Recent progress in the laboratory has brought us to the point where the pronociceptive effects of opioids and their clinical importance cannot be denied. These can no longer be seen as changes that will reverse as soon as opioid treatment is stopped: animal and some human studies suggest that many of the changes have prolonged effects. Common mechanisms contribute to opioid induced hyperalgesia and pain chronification, such as NMDA receptor activation,33,53,85 meaning that it is not always possible to determine whether an increase in pain should be attributed to pain itself or could result from continued administration of opioid. Or indeed, whether discontinuation of opioid therapy will improve pain or affect any sort of rescue in terms of reversing the changes. Whether through cellular processes such as receptor trafficking, intracellular signaling, NMDA neurotransmission or epigenetic changes, opioid-induced neuroinflammation or latent pain sensitization, opioid-induced tolerance and hyperalgesia must be seen as potentially irreversible phenomena that should force a reexamination of current opioid dosing practices. At the very least, we know that the newer prescribing tenets have tended to drive higher dose usage, which the science now reveals changes in pain processing that can compromise opioids' ability to provide sustained pain relief, and may even worsen underlying pain and/or facilitate the development of chronic pain.

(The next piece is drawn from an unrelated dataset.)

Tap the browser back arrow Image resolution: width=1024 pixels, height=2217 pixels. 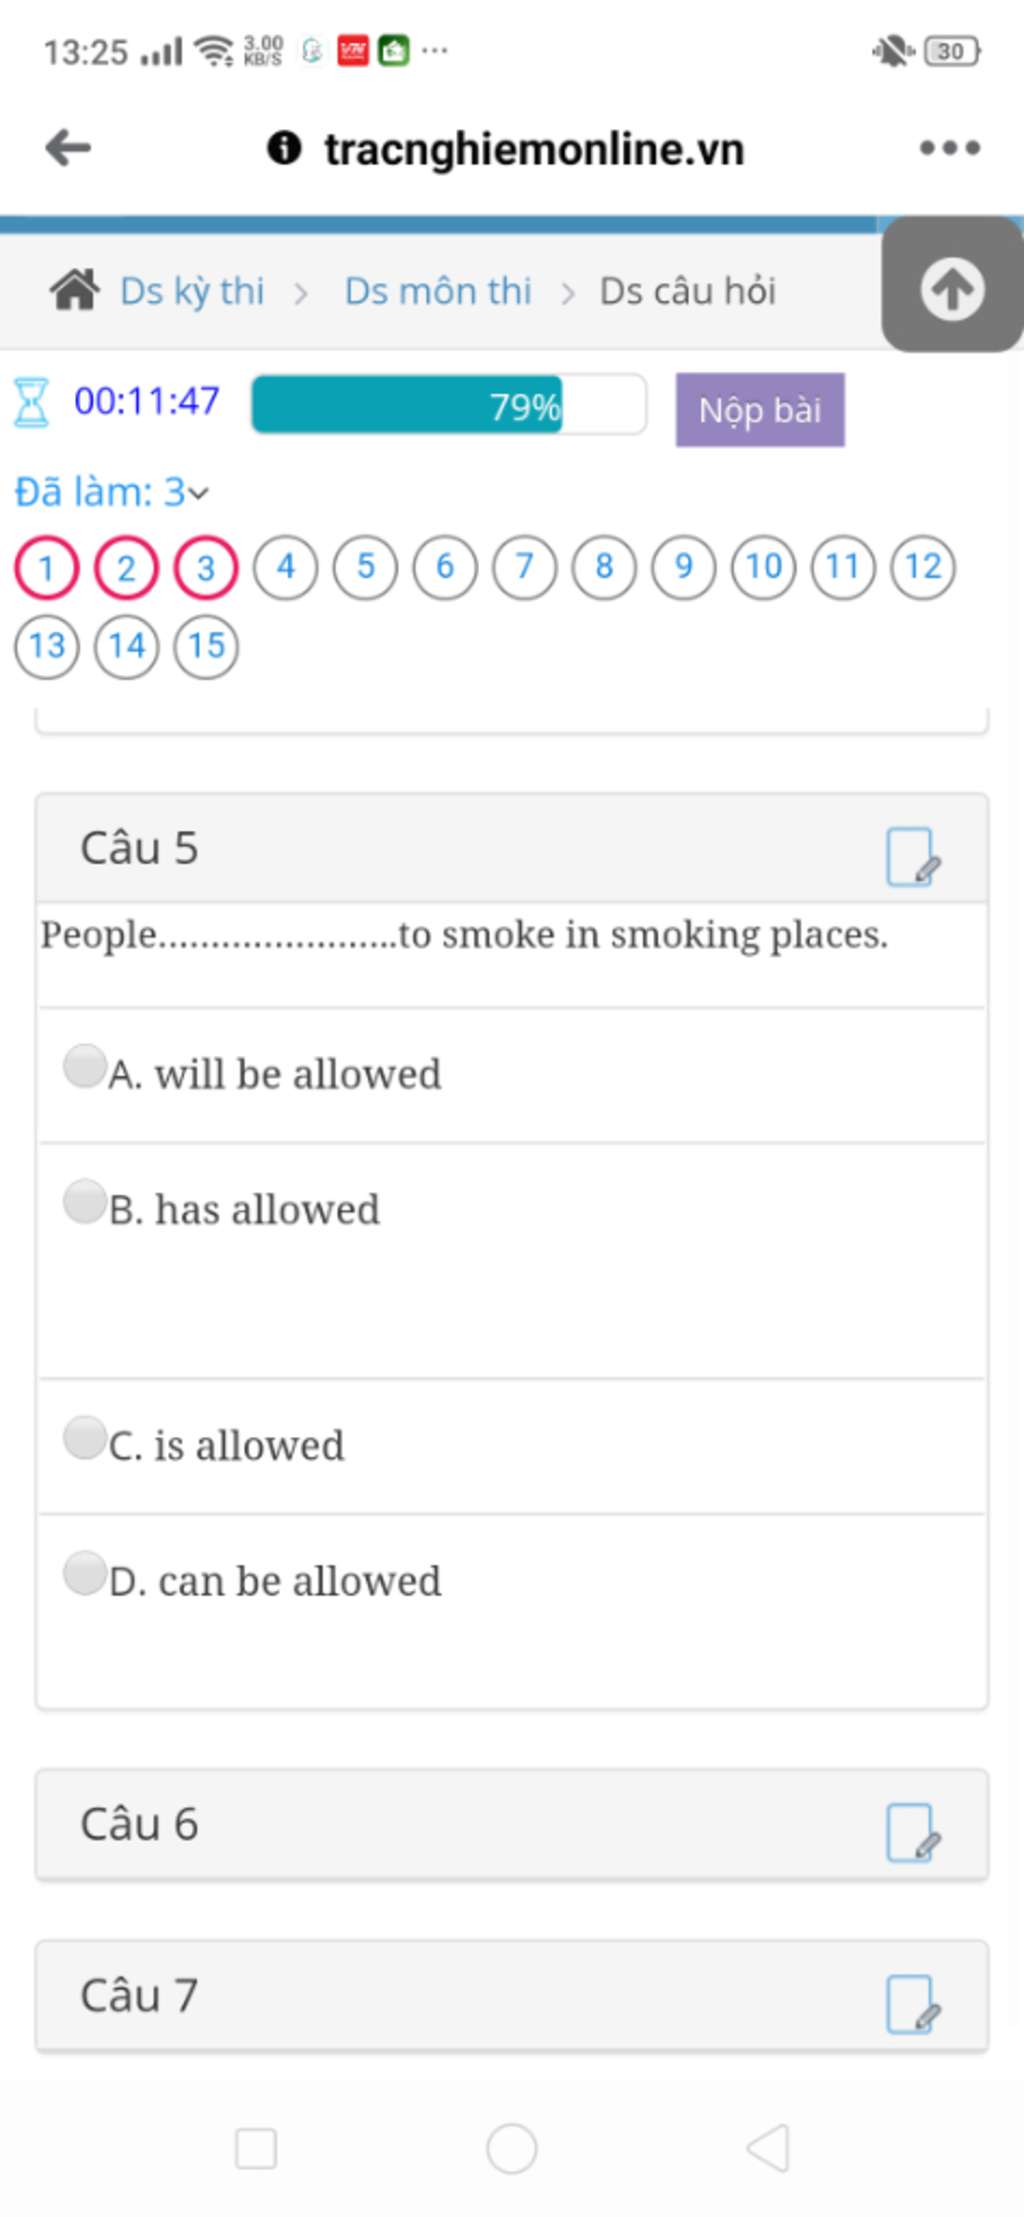[x=68, y=148]
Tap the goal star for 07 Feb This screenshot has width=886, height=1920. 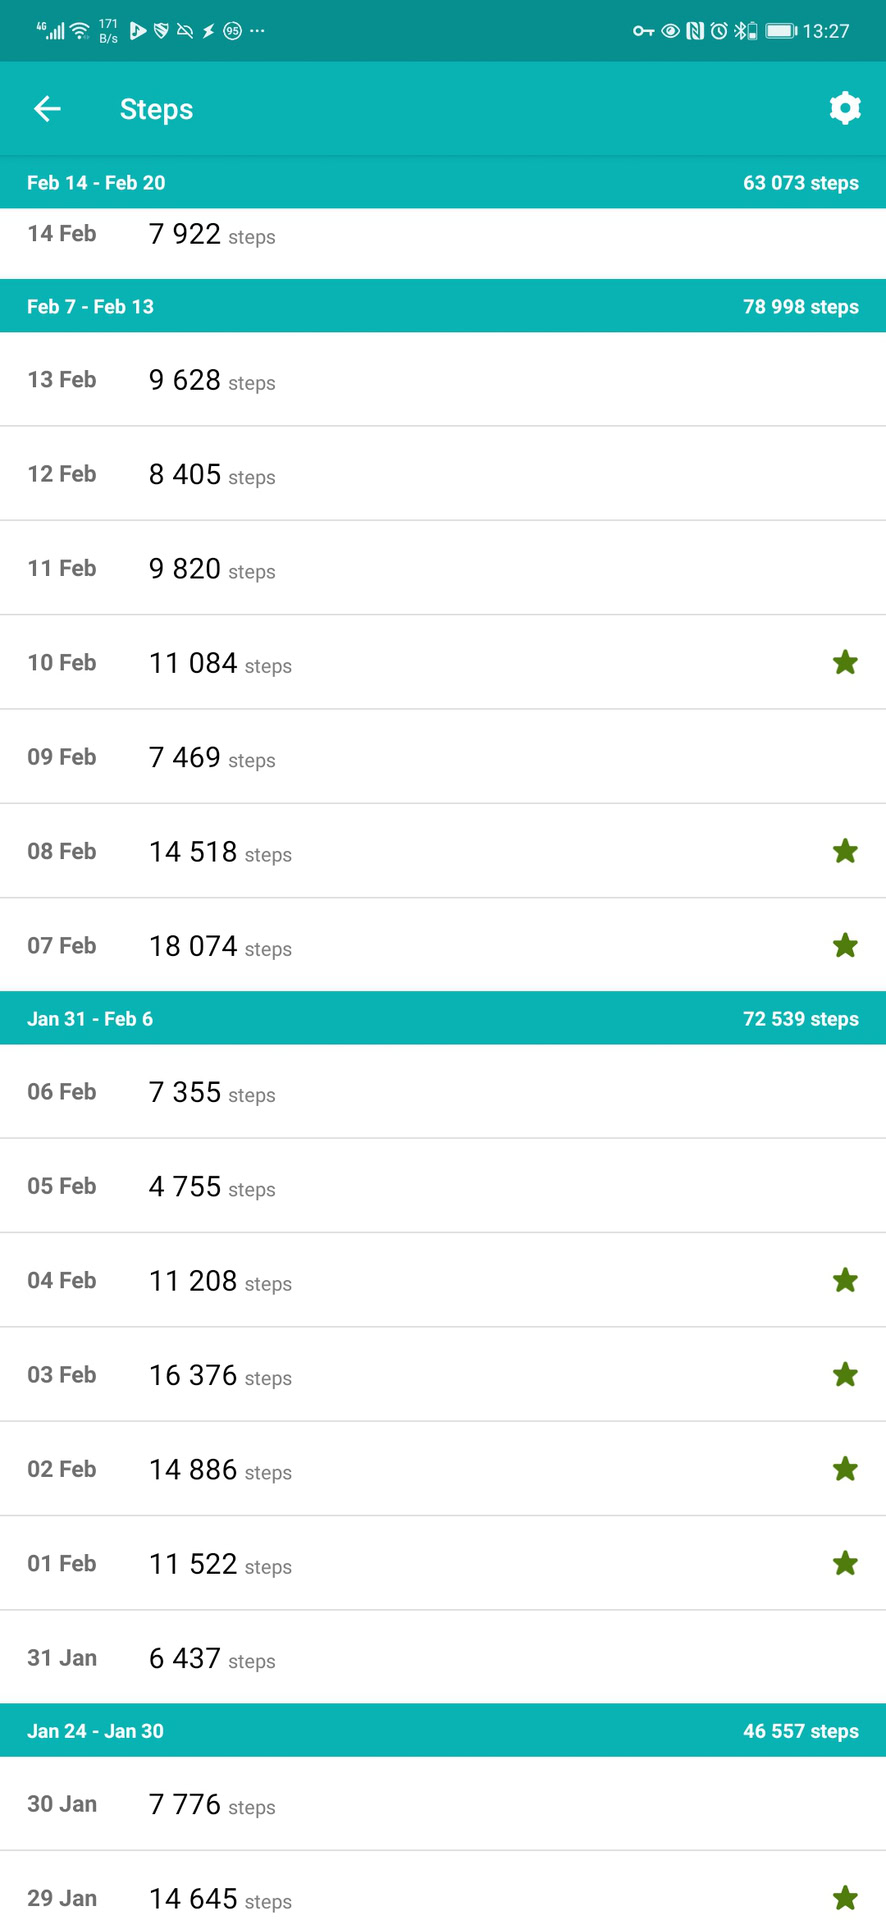point(845,945)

The new understanding of opioid mechanisms afforded by basic science could lead to the development of novel drug therapies that by targeting epigenetic changes, cellular processes, neuroinflammation and other opioid-induced adaptations, could help reduce pain chronification, reduce tolerance to opioid analgesics, or both. Well-designed clinical studies will be needed to clearly define opioid-induced hyperalgesia and tolerance in humans, and to fully understand the role of dose and dosing strategies in producing the undesirable neuroadaptations that interfere with opioids' ability to offer sustained analgesia. However, what the basic science already does is force us to question whether newer practices such as continuous use and open ended dose escalation, could sometimes be making pain worse rather than better.
Conflict of interest statement
The authors have no conflicts of interest to declare.